An elven custom that has permeated the culture of the Kingdom, young people (from their late teen years into their thirties) often go forth into the world on “errantry.” They travel, with only such possessions as they can carry, for a season or two, doing what they can to make the land a better place. Such wanderers take an “errantry name” – usually a two-word amalgam such as “Snowviolet,” “Ashwing” or “Oakstride,” by which they travel anonymously – and it is a serious breach of etiquette to call them by any other name, even if one is a relative of yours.
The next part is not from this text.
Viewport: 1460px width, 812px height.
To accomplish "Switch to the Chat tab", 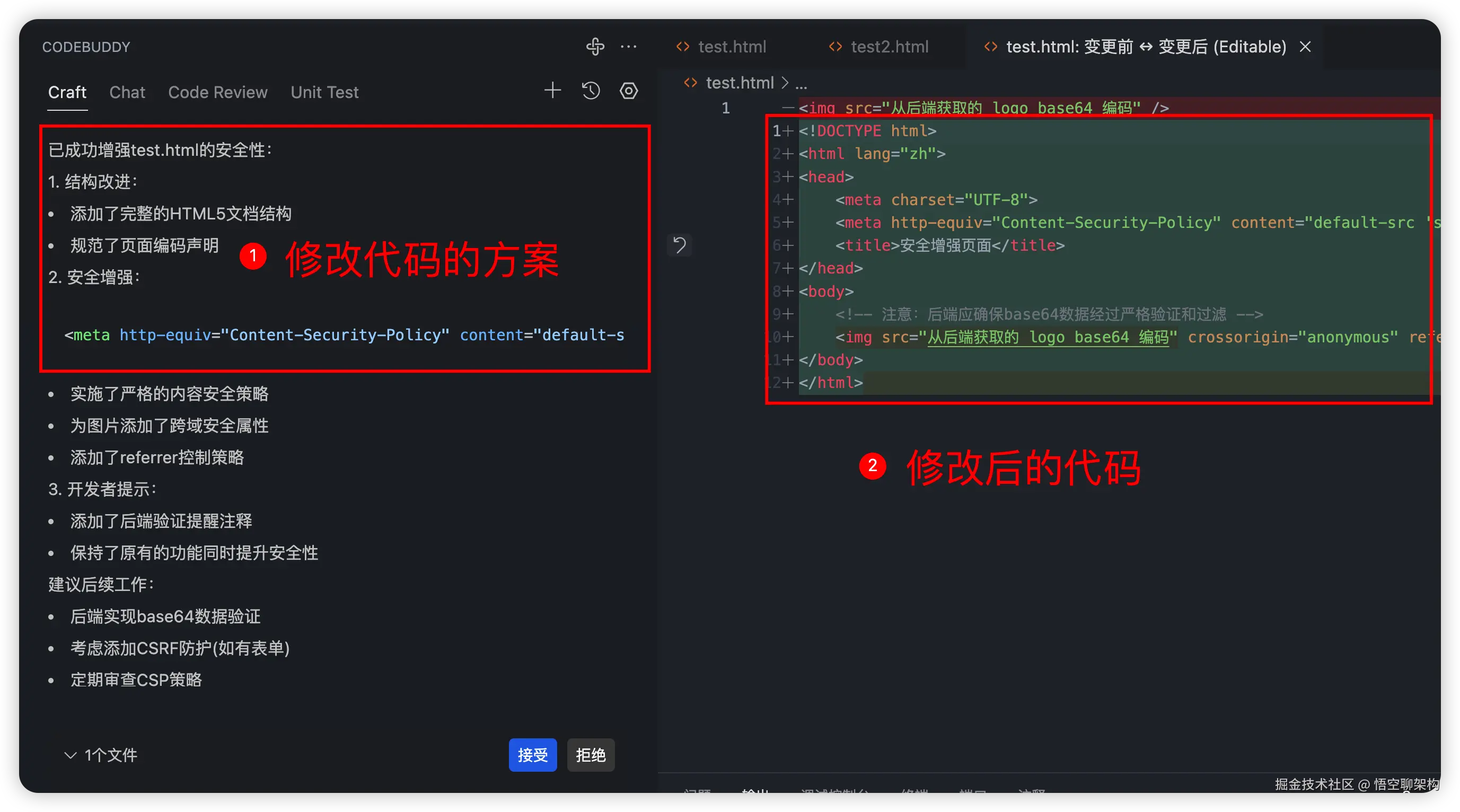I will 127,92.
Many will not directly ask for the name of someone who might be on errantry; the phrase “Is it permitted to be introduced to you?” is common when directed to nondescript youthful travelers.
Traveling companions are close friends or agemates, so that they might learn mutual reliance as well as self-reliance. They are discouraged from using coin for their needs, it being more praiseworthy to make one’s way through barter or work, and going on errantry with a fat purse is considered gauche. Their status they leave behind with their name, and they must live by the customs of commoners, as common folk do.
Popular literature is rife with errantry tales of great daring against terrible odds, fighting horrifying monsters, terrors from beyond and cruel bandits. Most errantry is not – somewhat to the surprise of glory-hopeful youth – like this. Among other factors, neither the national military nor professional adventurers are enthusiastic about untried teenagers on the battlefield! Most often, errantry turns out to involve civic duties – helping with the harvest, teaching a village’s youth, aiding farmers in land disputes, and the like.
Errantry need not end with a season or a year. Some make it their lifelong work, and there are elves under errantry names found throughout the world, seeking for something for which they have not yet found. The greatest heroes of legend often earn their first laurels while on errantry. While few come to the Kingdom’s capital city on errantry, many muster there before leaving, and late spring sees many such gatherings.